Was he deliberately trying to provoke her?
But what if he wasn't provoking her? What if he really just wanted the ring back? Well, then. He'd still get what he wanted. He only had to fish it out of her—
She clamped a hand to her mouth. It was hardly the most sexually shocking thought she'd entertained in her life. What astounded her was the waywardness and mischief of it, all ebullient optimism when she'd believed herself morose and listless.
She loved him. If she'd been willing to violate the principles of decency in her youth, why couldn't she do something that was perfectly within the bounds of good behavior—namely, showing up naked on his bed? Only think of the endless sexual possibilities.
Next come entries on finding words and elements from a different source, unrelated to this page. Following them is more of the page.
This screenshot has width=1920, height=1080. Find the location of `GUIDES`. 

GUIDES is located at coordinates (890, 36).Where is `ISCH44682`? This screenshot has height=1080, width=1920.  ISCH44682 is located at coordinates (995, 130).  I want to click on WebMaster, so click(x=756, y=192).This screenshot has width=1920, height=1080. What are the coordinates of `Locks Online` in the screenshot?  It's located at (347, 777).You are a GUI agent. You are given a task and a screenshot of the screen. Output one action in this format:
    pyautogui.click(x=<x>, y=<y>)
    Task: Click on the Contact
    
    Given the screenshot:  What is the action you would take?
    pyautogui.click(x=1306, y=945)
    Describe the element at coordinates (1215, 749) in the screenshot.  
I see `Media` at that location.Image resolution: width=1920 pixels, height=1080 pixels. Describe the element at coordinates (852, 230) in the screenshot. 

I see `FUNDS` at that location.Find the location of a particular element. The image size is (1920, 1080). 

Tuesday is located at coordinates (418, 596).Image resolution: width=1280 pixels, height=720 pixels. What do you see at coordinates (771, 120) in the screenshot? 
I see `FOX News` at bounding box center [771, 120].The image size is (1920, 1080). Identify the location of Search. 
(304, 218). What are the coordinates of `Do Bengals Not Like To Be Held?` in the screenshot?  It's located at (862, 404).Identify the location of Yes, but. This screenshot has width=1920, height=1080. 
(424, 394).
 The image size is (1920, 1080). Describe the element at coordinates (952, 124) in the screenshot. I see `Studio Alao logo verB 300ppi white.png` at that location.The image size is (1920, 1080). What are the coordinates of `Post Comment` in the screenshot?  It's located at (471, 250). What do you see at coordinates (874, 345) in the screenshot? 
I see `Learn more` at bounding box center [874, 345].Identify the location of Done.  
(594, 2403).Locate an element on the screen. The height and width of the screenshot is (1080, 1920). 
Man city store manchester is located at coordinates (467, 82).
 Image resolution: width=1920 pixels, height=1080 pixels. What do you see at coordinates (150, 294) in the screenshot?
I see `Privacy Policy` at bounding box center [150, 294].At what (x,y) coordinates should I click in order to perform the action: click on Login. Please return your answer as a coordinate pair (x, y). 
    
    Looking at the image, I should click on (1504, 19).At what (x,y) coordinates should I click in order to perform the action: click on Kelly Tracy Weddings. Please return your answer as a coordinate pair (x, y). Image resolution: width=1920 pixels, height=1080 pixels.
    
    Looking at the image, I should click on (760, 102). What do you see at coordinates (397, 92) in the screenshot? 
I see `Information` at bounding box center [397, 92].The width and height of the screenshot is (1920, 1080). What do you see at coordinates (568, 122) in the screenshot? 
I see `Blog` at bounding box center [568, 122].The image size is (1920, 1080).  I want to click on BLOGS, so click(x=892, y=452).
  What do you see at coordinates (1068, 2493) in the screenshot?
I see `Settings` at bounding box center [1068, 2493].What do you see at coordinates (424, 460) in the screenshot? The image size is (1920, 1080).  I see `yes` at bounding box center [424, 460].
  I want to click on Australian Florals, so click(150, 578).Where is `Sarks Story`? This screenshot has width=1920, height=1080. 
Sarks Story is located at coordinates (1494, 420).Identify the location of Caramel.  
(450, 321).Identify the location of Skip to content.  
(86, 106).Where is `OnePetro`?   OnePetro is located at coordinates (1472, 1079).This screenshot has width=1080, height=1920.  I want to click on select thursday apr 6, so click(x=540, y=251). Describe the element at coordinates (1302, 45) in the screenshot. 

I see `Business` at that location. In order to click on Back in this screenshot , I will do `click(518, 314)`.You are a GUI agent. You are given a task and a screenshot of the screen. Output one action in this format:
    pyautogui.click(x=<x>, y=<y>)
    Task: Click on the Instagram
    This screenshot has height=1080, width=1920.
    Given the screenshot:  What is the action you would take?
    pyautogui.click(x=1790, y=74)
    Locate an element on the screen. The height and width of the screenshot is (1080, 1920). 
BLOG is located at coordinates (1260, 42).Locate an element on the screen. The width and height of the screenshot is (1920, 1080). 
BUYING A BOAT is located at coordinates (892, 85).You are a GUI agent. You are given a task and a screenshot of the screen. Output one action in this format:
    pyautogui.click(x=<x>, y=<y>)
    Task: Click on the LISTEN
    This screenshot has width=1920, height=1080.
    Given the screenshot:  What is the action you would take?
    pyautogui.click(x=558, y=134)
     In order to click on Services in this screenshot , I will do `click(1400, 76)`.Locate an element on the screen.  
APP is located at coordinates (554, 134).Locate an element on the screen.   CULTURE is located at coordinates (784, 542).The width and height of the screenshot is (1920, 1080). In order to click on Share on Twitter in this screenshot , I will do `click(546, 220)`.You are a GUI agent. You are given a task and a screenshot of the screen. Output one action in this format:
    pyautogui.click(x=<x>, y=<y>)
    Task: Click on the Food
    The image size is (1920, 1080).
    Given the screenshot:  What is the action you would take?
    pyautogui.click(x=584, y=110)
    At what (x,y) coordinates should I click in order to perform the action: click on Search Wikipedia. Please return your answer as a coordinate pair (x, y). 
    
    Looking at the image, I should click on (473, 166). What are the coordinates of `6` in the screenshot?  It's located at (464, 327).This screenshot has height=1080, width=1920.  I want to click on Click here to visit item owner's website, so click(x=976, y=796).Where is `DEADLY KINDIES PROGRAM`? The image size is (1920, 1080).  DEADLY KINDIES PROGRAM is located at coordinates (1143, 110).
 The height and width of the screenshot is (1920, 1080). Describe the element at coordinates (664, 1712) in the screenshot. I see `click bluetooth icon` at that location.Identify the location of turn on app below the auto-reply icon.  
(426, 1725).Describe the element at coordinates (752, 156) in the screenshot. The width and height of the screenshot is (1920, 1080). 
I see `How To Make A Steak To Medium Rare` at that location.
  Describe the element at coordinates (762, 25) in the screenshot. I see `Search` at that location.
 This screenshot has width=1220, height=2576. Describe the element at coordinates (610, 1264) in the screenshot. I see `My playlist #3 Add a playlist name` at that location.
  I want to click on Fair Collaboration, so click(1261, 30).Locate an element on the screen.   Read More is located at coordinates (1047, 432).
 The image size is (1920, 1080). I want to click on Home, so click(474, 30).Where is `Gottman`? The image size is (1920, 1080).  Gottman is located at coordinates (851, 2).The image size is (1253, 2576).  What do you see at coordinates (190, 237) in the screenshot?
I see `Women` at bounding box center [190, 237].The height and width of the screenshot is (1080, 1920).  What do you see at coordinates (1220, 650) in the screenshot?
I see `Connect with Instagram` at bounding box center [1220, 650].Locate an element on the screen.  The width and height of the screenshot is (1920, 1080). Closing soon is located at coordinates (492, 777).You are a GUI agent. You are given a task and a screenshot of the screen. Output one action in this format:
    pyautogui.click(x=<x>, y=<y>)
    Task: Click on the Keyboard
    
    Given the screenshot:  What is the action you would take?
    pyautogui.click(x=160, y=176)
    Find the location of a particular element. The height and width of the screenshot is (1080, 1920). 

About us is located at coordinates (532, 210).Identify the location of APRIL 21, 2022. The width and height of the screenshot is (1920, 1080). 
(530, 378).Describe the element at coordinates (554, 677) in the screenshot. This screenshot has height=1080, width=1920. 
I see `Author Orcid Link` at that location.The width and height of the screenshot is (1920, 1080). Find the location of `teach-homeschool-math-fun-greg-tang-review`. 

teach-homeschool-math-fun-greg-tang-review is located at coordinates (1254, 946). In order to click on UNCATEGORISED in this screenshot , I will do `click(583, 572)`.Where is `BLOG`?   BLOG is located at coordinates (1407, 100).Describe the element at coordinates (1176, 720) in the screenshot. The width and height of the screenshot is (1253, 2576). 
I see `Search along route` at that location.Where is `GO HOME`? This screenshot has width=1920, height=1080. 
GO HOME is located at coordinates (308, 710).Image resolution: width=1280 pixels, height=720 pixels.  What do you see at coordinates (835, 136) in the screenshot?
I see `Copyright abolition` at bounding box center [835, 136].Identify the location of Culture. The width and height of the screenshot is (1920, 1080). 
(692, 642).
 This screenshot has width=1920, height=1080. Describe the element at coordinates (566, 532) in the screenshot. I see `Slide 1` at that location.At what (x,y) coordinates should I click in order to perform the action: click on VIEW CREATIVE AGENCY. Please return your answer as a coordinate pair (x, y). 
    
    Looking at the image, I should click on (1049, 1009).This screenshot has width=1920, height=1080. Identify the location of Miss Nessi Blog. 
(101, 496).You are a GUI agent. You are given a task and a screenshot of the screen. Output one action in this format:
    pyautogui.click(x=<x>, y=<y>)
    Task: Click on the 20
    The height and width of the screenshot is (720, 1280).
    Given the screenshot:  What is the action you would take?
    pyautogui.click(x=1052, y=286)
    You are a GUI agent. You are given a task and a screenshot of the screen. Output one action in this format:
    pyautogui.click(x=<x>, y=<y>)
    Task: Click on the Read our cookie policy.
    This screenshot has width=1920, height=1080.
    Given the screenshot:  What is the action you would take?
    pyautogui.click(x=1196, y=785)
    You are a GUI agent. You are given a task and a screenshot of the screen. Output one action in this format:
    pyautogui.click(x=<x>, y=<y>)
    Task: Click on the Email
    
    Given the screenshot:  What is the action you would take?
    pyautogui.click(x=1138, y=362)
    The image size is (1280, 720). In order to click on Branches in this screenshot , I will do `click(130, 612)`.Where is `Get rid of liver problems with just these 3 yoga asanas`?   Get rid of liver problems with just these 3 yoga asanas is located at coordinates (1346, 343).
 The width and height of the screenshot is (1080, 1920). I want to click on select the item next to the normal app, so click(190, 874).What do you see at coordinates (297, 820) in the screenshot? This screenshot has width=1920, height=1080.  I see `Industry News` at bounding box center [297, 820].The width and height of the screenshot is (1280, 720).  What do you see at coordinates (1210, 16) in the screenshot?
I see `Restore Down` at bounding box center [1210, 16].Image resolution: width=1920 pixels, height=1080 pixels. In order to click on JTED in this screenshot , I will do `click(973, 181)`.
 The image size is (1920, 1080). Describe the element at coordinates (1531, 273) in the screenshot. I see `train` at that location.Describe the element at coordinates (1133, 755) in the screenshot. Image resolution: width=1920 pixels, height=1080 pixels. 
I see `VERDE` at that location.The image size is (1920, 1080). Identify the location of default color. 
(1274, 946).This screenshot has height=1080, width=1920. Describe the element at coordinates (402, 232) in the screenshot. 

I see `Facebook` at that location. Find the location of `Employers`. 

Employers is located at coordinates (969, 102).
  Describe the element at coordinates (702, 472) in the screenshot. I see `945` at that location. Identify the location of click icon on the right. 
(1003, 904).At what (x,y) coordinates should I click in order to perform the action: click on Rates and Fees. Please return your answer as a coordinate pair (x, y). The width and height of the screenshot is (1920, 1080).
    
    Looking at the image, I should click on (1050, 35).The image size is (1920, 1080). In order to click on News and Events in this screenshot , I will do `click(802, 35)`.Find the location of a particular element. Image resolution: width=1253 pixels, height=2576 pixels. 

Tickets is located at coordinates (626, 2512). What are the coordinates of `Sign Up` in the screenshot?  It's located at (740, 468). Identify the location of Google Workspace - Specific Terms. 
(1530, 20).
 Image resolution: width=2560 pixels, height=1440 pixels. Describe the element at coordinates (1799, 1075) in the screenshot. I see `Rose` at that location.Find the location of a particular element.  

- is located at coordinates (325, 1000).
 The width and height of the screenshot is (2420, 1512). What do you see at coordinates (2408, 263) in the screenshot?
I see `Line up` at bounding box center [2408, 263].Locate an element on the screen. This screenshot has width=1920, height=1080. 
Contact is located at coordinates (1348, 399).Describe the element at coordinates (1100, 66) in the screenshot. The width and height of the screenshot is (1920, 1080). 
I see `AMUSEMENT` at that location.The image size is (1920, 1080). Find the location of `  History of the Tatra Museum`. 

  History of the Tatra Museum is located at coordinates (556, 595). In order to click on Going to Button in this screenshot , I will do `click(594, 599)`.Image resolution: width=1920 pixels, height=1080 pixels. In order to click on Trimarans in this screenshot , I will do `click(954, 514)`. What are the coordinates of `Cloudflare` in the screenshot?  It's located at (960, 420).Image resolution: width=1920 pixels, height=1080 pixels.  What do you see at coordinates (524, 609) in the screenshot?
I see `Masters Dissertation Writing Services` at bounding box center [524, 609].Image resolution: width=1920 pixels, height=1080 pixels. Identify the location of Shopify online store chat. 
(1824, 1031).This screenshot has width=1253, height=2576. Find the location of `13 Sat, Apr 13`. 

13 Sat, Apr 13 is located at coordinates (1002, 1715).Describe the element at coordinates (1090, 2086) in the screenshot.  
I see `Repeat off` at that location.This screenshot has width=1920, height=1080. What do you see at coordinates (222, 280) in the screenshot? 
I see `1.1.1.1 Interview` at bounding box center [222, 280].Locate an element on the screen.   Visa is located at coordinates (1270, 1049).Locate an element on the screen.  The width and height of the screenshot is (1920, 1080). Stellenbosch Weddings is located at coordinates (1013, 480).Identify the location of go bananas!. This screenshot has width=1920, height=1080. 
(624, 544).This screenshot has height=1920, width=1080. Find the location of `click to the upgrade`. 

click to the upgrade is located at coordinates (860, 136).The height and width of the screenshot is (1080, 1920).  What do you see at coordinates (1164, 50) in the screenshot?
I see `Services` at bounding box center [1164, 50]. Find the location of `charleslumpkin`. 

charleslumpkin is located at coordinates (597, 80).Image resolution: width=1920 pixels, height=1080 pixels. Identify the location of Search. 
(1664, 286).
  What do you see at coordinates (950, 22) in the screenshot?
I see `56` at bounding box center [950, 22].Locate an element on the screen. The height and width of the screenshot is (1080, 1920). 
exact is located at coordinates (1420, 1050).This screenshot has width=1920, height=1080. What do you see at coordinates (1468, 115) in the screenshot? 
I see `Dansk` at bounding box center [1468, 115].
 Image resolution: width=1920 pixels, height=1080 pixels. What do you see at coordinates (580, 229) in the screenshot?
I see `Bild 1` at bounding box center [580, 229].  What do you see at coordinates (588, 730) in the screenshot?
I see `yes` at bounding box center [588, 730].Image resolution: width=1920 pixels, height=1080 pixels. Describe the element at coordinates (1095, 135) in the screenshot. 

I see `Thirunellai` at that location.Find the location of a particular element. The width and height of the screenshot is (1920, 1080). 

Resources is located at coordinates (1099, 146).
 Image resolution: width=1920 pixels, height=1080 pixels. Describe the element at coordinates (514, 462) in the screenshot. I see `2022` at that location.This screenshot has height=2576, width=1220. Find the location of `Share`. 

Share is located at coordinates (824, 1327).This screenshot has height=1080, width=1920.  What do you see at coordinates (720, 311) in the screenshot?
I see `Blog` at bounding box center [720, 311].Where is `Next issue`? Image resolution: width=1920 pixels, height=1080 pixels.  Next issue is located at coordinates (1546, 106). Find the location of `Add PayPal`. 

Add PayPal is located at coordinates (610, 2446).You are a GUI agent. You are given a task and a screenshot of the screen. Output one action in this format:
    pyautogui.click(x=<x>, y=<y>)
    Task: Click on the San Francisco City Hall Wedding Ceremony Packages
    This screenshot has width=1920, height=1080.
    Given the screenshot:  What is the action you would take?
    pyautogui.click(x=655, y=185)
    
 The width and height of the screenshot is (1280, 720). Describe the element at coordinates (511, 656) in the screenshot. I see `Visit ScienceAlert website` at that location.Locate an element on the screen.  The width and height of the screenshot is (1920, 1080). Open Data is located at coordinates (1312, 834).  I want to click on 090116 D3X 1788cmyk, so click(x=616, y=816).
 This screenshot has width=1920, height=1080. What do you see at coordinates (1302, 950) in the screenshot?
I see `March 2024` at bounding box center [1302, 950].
She tittered a little into her hands. She was a naughty woman, assuredly. And Camden had adored her for it.
There. Nothing more to be said for it. She was going to New York City. And she would not return until she could inform Mrs. Rowland that she was at last going to be a grandmother.
Chapter Twenty-seven
2 September 1893
Victoria's weekly tea with the duke happened only twice. After that, it became two times a week. For a week and half. Toward the end of that particular week, somehow they ended up in animated conversation by the fence of her front garden as he walked past her cottage. Then he invited her to come along with him, she accepted, and they'd shared the walk each day thereafter.
There were advantages to being an almost hag, Victoria reflected. In her youth she'd been fervently concerned that everyone should perceive her perfection. She mouthed only the most agreeable platitudes and ventured not a single opinion that wasn't as bland as porridge for the invalid.
Amazing what changes thirty more years of life brought about in a woman. Why, only the day before, as they toured her private garden, she'd declared His Grace blind for not seeing that the friendship between Achilles and Patrocles was more than friendship—what man would be so grieved by a mere friend's passing that he'd refuse to let the corpse go to the funeral pyre?